** Recorded data **
══════════════════════════════
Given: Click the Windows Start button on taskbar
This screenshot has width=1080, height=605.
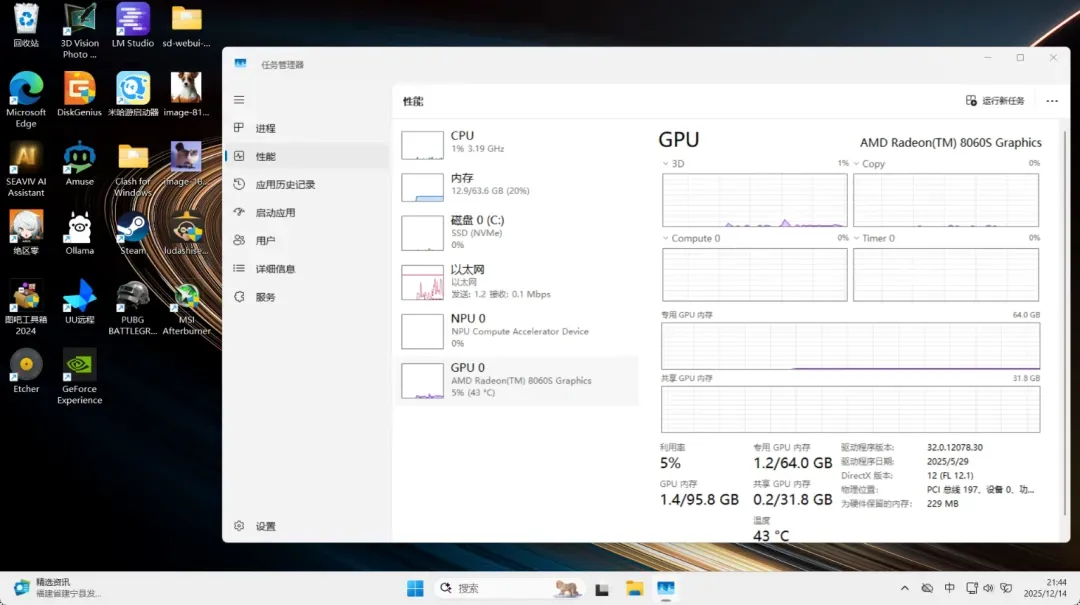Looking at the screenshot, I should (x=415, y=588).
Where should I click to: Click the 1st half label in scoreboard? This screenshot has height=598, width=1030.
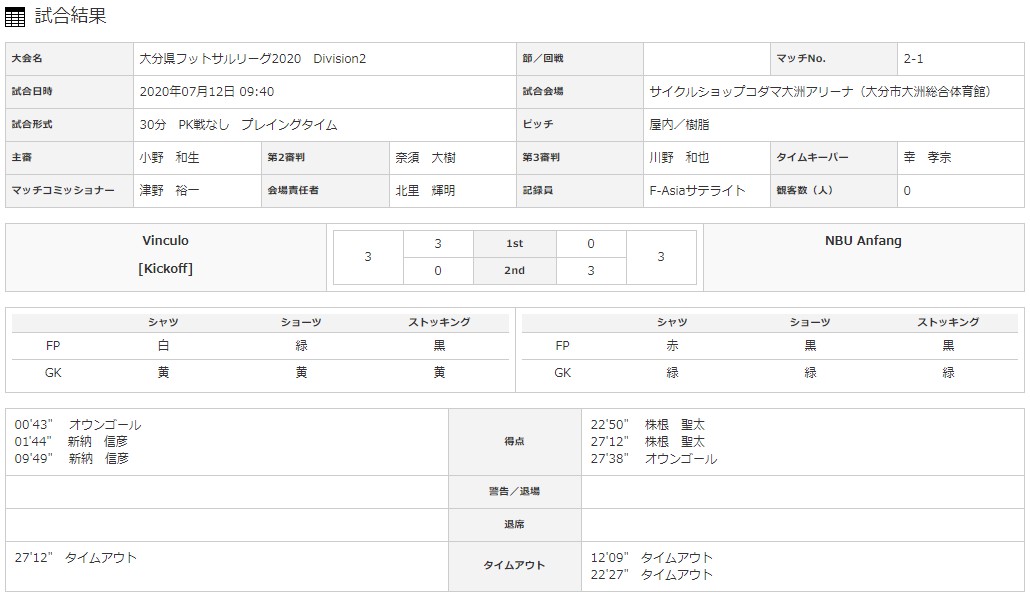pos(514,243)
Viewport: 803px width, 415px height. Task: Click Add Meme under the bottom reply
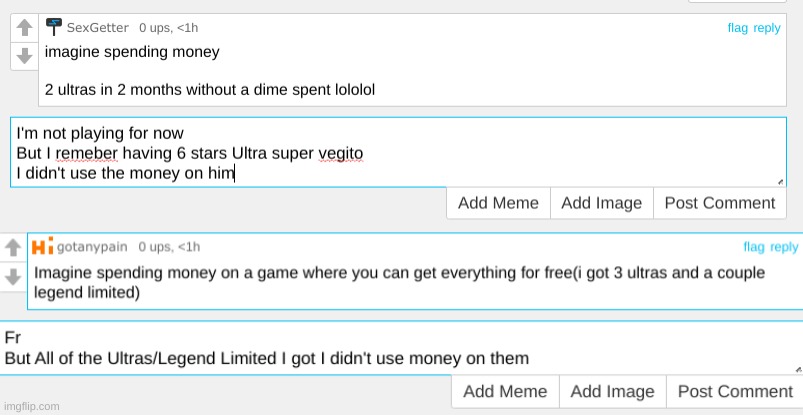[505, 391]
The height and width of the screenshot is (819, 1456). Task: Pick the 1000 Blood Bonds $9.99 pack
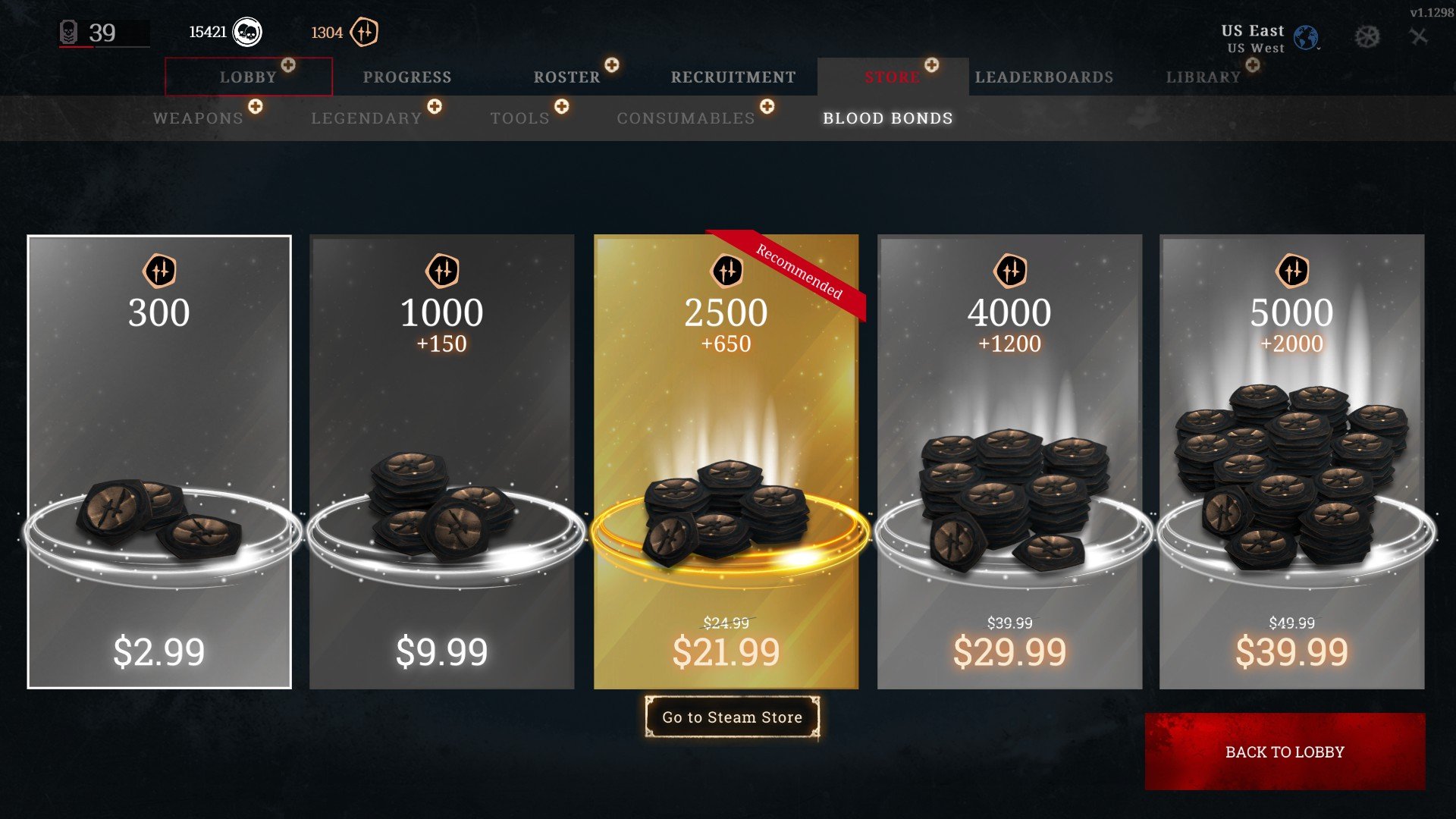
══════════════════════════════
** What you have to do **
When you copy the entries, keep every word exactly as it stands and drop any pictures.

** Task response **
Given: Click the Windows Start button on taskbar
This screenshot has width=1080, height=605.
Looking at the screenshot, I should (x=415, y=588).
Where should I click to: Click the 1st half label in scoreboard? This screenshot has height=598, width=1030.
pos(514,243)
Viewport: 803px width, 415px height. Task: Click Add Meme under the bottom reply
[505, 391]
The height and width of the screenshot is (819, 1456). Task: Pick the 1000 Blood Bonds $9.99 pack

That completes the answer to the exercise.